__Instructions to follow__:
Whenever a line of the records below contains the word "computer", copy that line.

(Stored dataset items)

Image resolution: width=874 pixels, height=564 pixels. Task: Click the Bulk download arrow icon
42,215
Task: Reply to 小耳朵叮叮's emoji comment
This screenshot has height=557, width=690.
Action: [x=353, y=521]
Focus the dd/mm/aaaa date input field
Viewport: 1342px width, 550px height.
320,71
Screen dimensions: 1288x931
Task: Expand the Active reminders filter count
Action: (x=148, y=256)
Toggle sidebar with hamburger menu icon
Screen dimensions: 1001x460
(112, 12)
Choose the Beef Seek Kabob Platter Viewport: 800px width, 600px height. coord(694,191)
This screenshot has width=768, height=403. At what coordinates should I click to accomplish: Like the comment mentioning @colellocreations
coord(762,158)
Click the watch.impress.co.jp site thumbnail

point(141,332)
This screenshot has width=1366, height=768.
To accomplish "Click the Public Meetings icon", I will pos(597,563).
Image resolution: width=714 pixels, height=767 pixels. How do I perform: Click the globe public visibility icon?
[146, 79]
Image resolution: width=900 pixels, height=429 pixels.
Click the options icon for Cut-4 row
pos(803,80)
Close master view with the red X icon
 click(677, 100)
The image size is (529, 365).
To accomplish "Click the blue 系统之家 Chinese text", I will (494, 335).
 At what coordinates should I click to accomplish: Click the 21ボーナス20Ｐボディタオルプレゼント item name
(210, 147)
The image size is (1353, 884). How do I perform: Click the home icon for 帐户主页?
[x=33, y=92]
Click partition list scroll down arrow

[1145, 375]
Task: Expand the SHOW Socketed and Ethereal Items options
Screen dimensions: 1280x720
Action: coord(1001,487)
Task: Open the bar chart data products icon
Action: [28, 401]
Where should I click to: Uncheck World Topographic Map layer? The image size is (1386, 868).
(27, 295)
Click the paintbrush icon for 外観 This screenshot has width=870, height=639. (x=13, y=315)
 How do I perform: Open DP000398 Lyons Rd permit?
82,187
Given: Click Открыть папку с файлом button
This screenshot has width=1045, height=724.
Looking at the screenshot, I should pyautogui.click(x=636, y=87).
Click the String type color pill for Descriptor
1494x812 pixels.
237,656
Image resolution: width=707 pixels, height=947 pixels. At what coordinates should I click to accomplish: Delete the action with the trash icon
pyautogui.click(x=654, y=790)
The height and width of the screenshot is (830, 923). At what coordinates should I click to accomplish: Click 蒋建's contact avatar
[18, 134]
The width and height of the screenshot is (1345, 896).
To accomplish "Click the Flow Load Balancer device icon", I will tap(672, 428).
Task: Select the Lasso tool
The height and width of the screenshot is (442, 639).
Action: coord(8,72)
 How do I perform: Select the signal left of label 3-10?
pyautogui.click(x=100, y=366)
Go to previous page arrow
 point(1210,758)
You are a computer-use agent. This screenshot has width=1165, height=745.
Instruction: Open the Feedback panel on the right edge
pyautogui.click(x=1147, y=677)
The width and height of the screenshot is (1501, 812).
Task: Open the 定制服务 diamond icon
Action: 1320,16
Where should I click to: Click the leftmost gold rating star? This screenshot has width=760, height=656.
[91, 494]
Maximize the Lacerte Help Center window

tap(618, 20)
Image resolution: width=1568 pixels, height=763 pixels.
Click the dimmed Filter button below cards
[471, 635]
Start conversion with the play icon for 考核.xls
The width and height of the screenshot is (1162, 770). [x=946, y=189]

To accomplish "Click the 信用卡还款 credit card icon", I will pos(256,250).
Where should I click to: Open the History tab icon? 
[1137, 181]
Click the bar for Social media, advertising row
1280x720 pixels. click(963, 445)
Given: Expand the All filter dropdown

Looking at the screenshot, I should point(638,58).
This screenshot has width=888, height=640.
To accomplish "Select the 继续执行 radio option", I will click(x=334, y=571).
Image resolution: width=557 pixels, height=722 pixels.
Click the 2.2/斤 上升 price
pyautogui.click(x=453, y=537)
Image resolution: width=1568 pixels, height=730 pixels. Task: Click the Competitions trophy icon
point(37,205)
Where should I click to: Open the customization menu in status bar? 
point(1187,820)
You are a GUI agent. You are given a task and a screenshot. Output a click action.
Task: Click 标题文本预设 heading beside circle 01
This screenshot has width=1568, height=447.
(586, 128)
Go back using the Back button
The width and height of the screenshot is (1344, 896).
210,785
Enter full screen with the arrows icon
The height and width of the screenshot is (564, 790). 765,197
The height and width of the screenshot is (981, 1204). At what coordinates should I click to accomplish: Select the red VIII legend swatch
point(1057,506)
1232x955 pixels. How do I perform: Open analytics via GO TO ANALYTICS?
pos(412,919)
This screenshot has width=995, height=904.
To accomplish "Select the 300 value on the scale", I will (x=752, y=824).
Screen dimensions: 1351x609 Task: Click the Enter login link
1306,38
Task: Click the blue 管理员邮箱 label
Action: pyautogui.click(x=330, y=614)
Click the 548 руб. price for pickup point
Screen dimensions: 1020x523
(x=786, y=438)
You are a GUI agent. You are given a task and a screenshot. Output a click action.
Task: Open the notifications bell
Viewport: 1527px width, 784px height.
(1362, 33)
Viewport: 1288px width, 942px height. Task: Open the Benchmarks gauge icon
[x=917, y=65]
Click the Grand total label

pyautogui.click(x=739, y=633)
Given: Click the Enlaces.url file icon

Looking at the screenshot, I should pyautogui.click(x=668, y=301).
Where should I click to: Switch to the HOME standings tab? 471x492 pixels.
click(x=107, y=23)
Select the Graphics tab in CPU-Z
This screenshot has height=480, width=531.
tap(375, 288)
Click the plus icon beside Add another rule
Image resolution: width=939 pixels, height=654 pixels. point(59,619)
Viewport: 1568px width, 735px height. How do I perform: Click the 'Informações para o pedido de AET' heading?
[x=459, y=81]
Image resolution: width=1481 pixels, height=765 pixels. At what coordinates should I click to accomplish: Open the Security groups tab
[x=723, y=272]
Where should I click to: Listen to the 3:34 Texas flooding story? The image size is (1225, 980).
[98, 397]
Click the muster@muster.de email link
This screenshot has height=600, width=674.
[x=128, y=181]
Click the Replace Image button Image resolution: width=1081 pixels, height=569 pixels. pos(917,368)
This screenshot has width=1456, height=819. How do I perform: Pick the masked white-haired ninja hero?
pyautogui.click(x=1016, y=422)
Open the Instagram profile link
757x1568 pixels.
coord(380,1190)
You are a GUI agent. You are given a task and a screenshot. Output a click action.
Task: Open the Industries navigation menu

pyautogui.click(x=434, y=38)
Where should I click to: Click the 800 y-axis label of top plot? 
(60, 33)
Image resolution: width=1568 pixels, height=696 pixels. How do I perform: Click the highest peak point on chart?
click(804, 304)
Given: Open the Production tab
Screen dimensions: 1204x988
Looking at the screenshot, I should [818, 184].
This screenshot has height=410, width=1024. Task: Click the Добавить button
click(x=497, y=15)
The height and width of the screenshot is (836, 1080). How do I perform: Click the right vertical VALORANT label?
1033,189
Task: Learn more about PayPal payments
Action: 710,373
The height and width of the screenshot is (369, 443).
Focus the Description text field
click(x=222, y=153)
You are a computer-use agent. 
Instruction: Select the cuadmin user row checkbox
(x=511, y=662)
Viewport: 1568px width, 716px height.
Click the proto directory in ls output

__Output for this exercise__:
You are a computer-use agent. This screenshot has width=1165, height=745.
You are a computer-use agent. 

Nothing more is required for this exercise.